Wednesday, October 08, 2008

Just Being There

This morning I will attend the funeral of a good friend and colleague's father who passed away this past Sunday morning. Knowing what his father meant to my friend Eric makes the untimely passing all that more difficult for him I know. I know his heart is breaking and I can only imagine the void that is left in his absence.

I grapple with thinking about what it might mean to me not to be able to pick up the phone and call my own dad. He is without a doubt my best friend. Alzheimer's has robbed my mom from the ability to know me when I come home and undoubtedly she has no idea who the voice is on the other end of the phone line when I call. For me, I have grown accustomed to the hurt that her absence has caused me and I sense Dad knows this so he more than tries to make up for it when we talk. In some ways mom's disease has brought Dad and I closer together in so many ways.

As my parents grow older its hard not to imagine what it will inevitably be like to not have them there. My heart races just thinking about it. I know when my wife's father passed away it left me numb and in shock because it was just wasn't so supposed to happen like that. I still expect to see Ray sitting in his chair reading his paper and sipping his coffee when we go to her parent's house for the holidays. I guess that missing him will never go away. Boy how I wish we could play guitars one more time.

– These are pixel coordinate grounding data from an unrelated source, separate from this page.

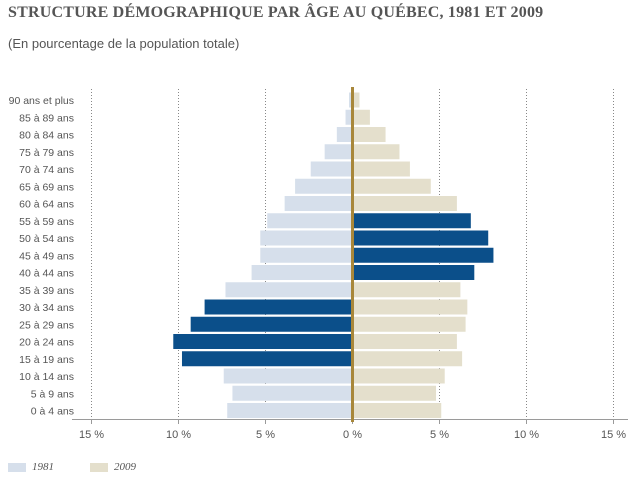 This screenshot has width=640, height=479. What do you see at coordinates (46, 239) in the screenshot?
I see `category-label-8: 50 à 54 ans` at bounding box center [46, 239].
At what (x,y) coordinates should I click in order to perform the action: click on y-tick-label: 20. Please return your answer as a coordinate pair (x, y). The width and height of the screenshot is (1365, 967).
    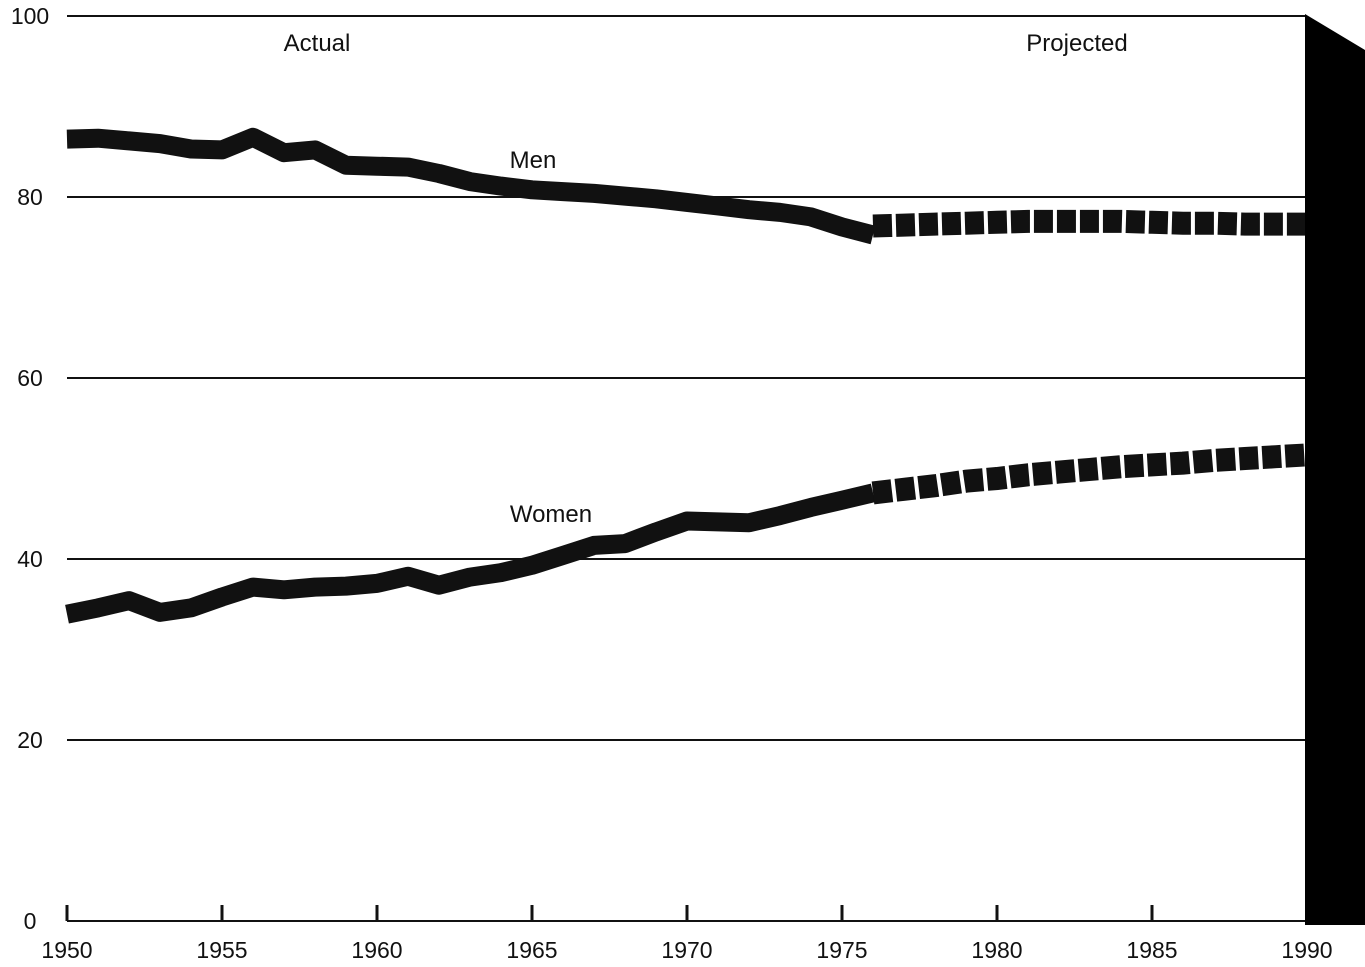
    Looking at the image, I should click on (30, 740).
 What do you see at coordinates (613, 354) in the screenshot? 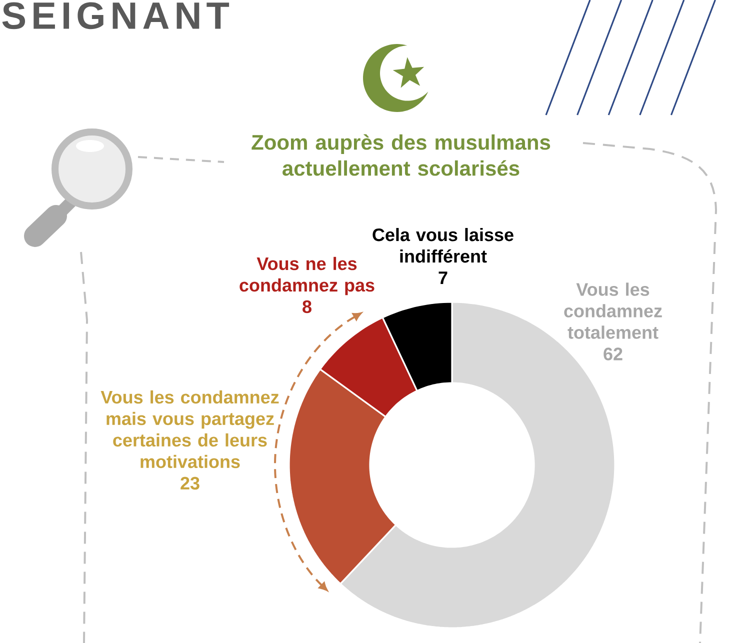
I see `data-label: 62` at bounding box center [613, 354].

I can't imagine the pain that Eric must be going through right now but I know somehow some way that having his friends and family gathered around him today will somehow warm his hurting heart. That's all we can really do at a time like this - just be there when we are needed the most.

Tomorrow my dad comes into town for a visit. That generally equates to a lot of exotic beer drinking and a whole lot of fishing. Somehow I think this visit will be different - more important than ever to me. I expect I will make sure he knows just a little bit more how much he means to me and that I cherish these stolen moments with him. I will enjoy every minute of his visit and enjoy just being there with him.

You can rest assured I will be giving him a great big hug and holding onto him just a little longer than normal and making sure my old man knows his boy sure loves him.

Ripple On My Friends!!!

3 comments:

Anonymous said...

thank you for remembering my dad that way....He loved playing his old guitar for anyone who would listen....There isn't a day that goes by that I don't think about him or miss him but I know that he is happily watching our boys as they grow! Love you

kathy

Anonymous said...

I wish you the best visit ever with your Dad! As you know, I lost my Mom a couple of years ago and you are so right, you never quite missing them. I still have my Dad, and I do cherish every moment I have with him. We celebrated his 90th birthday in June with a family reunion, and I only wish my Mom could have been there to share in the fun.

I know it is hard not being able to communicate with your Mom, but maybe on some level she feels the love of her family - we can only hope that they know how very much we love them....Lisa G.

Sue said...

Awh man, what a heart-tugging post. :-( Definitely makes me appreciate the 'now' more. Thank you. I hope your friend finds peace, but he, and your wife, is lucky to have you to lean on.